* _INFORMATION_:
───
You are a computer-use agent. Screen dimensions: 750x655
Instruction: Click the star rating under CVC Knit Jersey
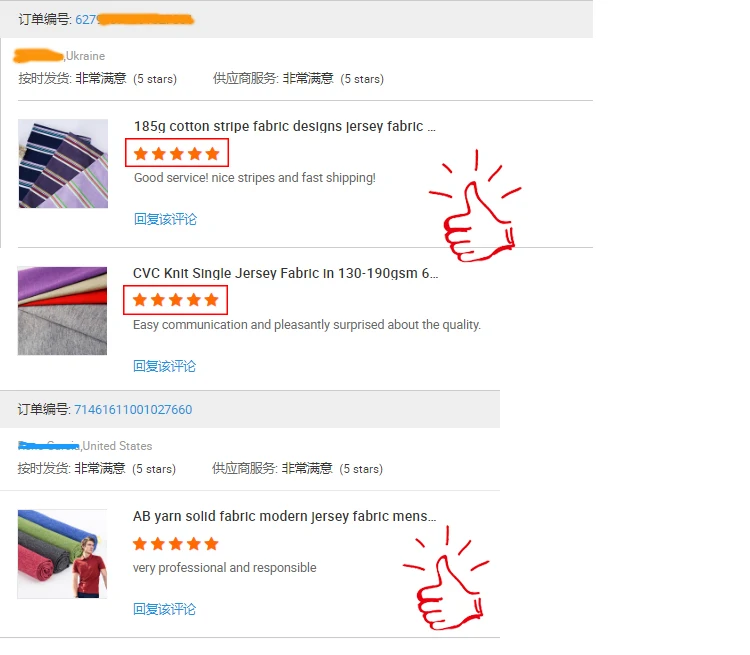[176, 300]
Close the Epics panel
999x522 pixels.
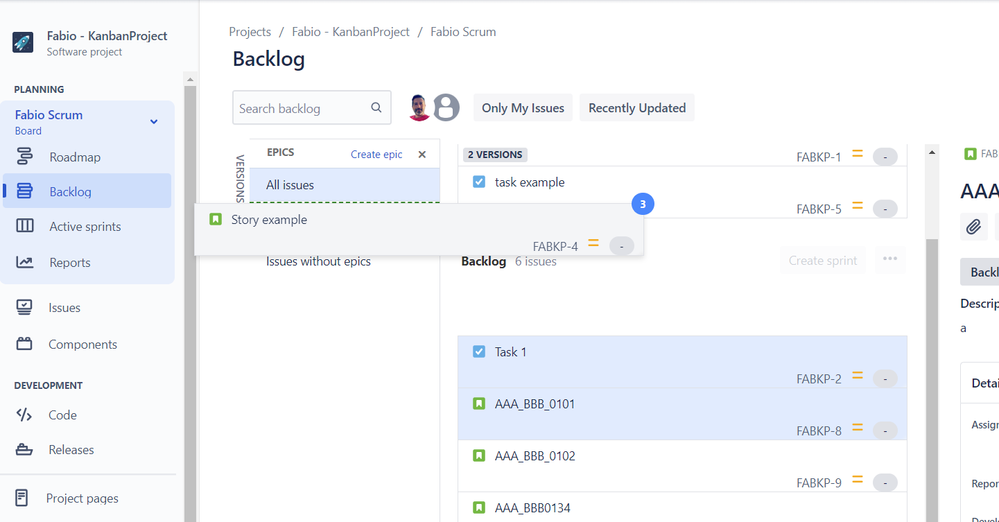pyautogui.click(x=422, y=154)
───
* _ACTIVITY_: Copy each of the entries above precisely, and drop whatever pictures they hold.

* _RESPONSE TO THIS TASK_:
You are a computer-use agent. Screen dimensions: 750x655
Instruction: Click the star rating under CVC Knit Jersey
[176, 300]
Close the Epics panel
999x522 pixels.
pyautogui.click(x=422, y=154)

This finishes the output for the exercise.